Lewis gradually ratchets up the tension as Korean leaders Kim Jong-un and Moon Jae-in decide how to act. Then “Hurricane Donald”, as one chapter is titled, comes in to play. His ill-fated tweet (above) prompts Kim to retaliate with nuclear strikes on South Korea, Japan and the US mainland.
Maps lay out the devastation in chilling detail. A nuke exploding over New York City creates a kilometre-wide fireball.Most residential buildings in central Manhattan are destroyed – including Trump Tower – and people suffer radiation burns within a 6.5 kilometre radius. Without medical treatment (and, needless to say, hospitals are plunged into chaos), radiation kills 50 to 90 percent of those exposed. You can create your own scientifically-accurate nuclear destruction with the , if that’s the kind of thing you enjoy.

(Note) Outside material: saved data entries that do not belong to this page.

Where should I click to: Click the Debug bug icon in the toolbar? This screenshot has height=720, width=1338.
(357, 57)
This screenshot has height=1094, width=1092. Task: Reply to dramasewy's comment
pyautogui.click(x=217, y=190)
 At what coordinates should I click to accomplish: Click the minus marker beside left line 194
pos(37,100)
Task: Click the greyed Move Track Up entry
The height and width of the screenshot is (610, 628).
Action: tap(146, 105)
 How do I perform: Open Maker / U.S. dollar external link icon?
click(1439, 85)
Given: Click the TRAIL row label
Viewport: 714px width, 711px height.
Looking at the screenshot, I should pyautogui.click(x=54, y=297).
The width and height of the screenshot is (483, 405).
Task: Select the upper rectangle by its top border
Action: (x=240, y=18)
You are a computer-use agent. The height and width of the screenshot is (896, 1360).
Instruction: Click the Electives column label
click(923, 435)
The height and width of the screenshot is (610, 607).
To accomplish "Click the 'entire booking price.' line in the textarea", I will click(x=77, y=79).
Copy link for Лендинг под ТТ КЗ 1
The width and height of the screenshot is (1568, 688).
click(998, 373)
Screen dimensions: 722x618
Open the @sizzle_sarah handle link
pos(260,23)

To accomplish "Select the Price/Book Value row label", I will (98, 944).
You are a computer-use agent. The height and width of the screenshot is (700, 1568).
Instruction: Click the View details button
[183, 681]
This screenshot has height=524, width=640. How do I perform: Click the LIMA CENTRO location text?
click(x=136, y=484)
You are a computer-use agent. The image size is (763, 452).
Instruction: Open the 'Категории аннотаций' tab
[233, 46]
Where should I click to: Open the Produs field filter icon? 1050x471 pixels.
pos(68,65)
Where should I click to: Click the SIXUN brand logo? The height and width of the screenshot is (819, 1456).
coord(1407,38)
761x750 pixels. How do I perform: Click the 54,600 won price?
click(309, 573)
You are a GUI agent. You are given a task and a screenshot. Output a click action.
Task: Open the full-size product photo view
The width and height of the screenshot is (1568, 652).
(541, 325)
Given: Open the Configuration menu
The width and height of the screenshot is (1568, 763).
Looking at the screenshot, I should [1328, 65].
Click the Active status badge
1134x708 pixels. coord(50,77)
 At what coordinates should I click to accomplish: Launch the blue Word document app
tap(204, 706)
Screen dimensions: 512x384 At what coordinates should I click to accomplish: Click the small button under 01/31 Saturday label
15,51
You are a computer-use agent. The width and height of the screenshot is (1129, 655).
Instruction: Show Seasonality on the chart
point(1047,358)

The commission reports the personal stories of those who survive the blast. I was shocked to reach the end of the book and discover that these testimonies were actually adapted from people who survived the real-life nuclear bombs dropped on Hiroshima and Nagasaki. As Lewis explains, grounding these historical words in our present-day reality powerfully brings home the true horror of nuclear weapons.
If Lewis has one flaw, it’s his portrait of Trump. While the US president is known for his outlandish statements and short attention span, the Trump in the novel is slightly too broad. For all of his flaws, I don’t believe that Trump would declare a nuclear fireball rising over the coast of Florida to be “absolutely beautiful”. A statement from the fictional Trump at the end of the report decrying it as “FAKE NEWS” also comes across as generic bashing.
That said, I couldn’t put the book down, reading most of it in the course of one increasingly intense evening. If fear of nuclear war is going to keep you up at night, at least it can be a page-turner.